[Given information Boundary: Start]

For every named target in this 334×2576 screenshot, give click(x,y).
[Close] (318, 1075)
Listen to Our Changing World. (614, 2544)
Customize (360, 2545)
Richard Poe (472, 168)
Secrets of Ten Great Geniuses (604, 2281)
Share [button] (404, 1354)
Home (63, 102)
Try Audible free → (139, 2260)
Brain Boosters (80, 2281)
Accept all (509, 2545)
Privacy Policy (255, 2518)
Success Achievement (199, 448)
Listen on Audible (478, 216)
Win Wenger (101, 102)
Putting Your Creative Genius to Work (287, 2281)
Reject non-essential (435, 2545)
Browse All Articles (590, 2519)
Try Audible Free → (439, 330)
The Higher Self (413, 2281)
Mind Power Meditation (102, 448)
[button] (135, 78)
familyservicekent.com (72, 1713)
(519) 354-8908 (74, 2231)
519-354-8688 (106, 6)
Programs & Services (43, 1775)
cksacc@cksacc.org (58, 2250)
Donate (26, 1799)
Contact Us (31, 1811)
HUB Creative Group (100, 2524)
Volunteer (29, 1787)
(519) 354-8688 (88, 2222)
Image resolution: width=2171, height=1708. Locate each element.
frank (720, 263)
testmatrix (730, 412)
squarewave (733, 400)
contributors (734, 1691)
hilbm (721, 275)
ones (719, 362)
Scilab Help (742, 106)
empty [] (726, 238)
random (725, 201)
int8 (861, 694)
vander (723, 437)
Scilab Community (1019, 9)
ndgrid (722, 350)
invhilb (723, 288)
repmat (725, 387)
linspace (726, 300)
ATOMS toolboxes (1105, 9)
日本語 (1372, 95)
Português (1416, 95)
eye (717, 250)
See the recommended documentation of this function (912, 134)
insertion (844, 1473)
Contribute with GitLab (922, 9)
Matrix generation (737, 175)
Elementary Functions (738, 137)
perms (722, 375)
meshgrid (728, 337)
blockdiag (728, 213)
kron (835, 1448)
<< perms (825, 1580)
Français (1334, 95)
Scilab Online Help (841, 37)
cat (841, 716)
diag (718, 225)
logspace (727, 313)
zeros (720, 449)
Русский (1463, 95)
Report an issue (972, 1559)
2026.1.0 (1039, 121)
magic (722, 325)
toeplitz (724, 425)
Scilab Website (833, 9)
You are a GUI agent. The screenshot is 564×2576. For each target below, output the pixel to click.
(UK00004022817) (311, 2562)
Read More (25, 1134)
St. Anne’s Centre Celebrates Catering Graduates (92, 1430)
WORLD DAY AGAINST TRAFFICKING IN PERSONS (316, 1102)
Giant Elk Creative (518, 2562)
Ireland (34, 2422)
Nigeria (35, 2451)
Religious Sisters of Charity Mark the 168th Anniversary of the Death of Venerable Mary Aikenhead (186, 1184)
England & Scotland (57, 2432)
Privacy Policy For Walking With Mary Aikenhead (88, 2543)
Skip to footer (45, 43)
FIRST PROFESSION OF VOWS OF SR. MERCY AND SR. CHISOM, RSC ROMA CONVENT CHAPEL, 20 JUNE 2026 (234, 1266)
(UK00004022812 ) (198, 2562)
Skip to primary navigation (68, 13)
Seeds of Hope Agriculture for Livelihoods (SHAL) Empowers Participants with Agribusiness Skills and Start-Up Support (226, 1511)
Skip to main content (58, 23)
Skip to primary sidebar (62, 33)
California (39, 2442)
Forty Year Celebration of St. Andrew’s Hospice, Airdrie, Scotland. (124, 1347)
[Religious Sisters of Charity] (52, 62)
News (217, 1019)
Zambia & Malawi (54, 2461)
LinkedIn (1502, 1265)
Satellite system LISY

[Given information Boundary: End]

Task item: Write all of the records out again exactly.

Task solution:
For every named target in this 334×2576 screenshot, give click(x,y).
[Close] (318, 1075)
Listen to Our Changing World. (614, 2544)
Customize (360, 2545)
Richard Poe (472, 168)
Secrets of Ten Great Geniuses (604, 2281)
Share [button] (404, 1354)
Home (63, 102)
Try Audible free → (139, 2260)
Brain Boosters (80, 2281)
Accept all (509, 2545)
Privacy Policy (255, 2518)
Success Achievement (199, 448)
Listen on Audible (478, 216)
Win Wenger (101, 102)
Putting Your Creative Genius to Work (287, 2281)
Reject non-essential (435, 2545)
Browse All Articles (590, 2519)
Try Audible Free → (439, 330)
The Higher Self (413, 2281)
Mind Power Meditation (102, 448)
[button] (135, 78)
familyservicekent.com (72, 1713)
(519) 354-8908 (74, 2231)
519-354-8688 (106, 6)
Programs & Services (43, 1775)
cksacc@cksacc.org (58, 2250)
Donate (26, 1799)
Contact Us (31, 1811)
HUB Creative Group (100, 2524)
Volunteer (29, 1787)
(519) 354-8688 (88, 2222)
Image resolution: width=2171, height=1708. Locate each element.
frank (720, 263)
testmatrix (730, 412)
squarewave (733, 400)
contributors (734, 1691)
hilbm (721, 275)
ones (719, 362)
Scilab Help (742, 106)
empty [] (726, 238)
random (725, 201)
int8 (861, 694)
vander (723, 437)
Scilab Community (1019, 9)
ndgrid (722, 350)
invhilb (723, 288)
repmat (725, 387)
linspace (726, 300)
ATOMS toolboxes (1105, 9)
日本語 (1372, 95)
Português (1416, 95)
eye (717, 250)
See the recommended documentation of this function (912, 134)
insertion (844, 1473)
Contribute with GitLab (922, 9)
Matrix generation (737, 175)
Elementary Functions (738, 137)
perms (722, 375)
meshgrid (728, 337)
blockdiag (728, 213)
kron (835, 1448)
<< perms (825, 1580)
Français (1334, 95)
Scilab Online Help (841, 37)
cat (841, 716)
diag (718, 225)
logspace (727, 313)
zeros (720, 449)
Русский (1463, 95)
Report an issue (972, 1559)
2026.1.0 (1039, 121)
magic (722, 325)
toeplitz (724, 425)
Scilab Website (833, 9)
You are a GUI agent. The screenshot is 564×2576. For each target below, output the pixel to click.
(UK00004022817) (311, 2562)
Read More (25, 1134)
St. Anne’s Centre Celebrates Catering Graduates (92, 1430)
WORLD DAY AGAINST TRAFFICKING IN PERSONS (316, 1102)
Giant Elk Creative (518, 2562)
Ireland (34, 2422)
Nigeria (35, 2451)
Religious Sisters of Charity Mark the 168th Anniversary of the Death of Venerable Mary Aikenhead (186, 1184)
England & Scotland (57, 2432)
Privacy Policy For Walking With Mary Aikenhead (88, 2543)
Skip to footer (45, 43)
FIRST PROFESSION OF VOWS OF SR. MERCY AND SR. CHISOM, RSC ROMA CONVENT CHAPEL, 20 JUNE 2026 (234, 1266)
(UK00004022812 ) (198, 2562)
Skip to primary navigation (68, 13)
Seeds of Hope Agriculture for Livelihoods (SHAL) Empowers Participants with Agribusiness Skills and Start-Up Support (226, 1511)
Skip to main content (58, 23)
Skip to primary sidebar (62, 33)
California (39, 2442)
Forty Year Celebration of St. Andrew’s Hospice, Airdrie, Scotland. (124, 1347)
[Religious Sisters of Charity] (52, 62)
News (217, 1019)
Zambia & Malawi (54, 2461)
LinkedIn (1502, 1265)
Satellite system LISY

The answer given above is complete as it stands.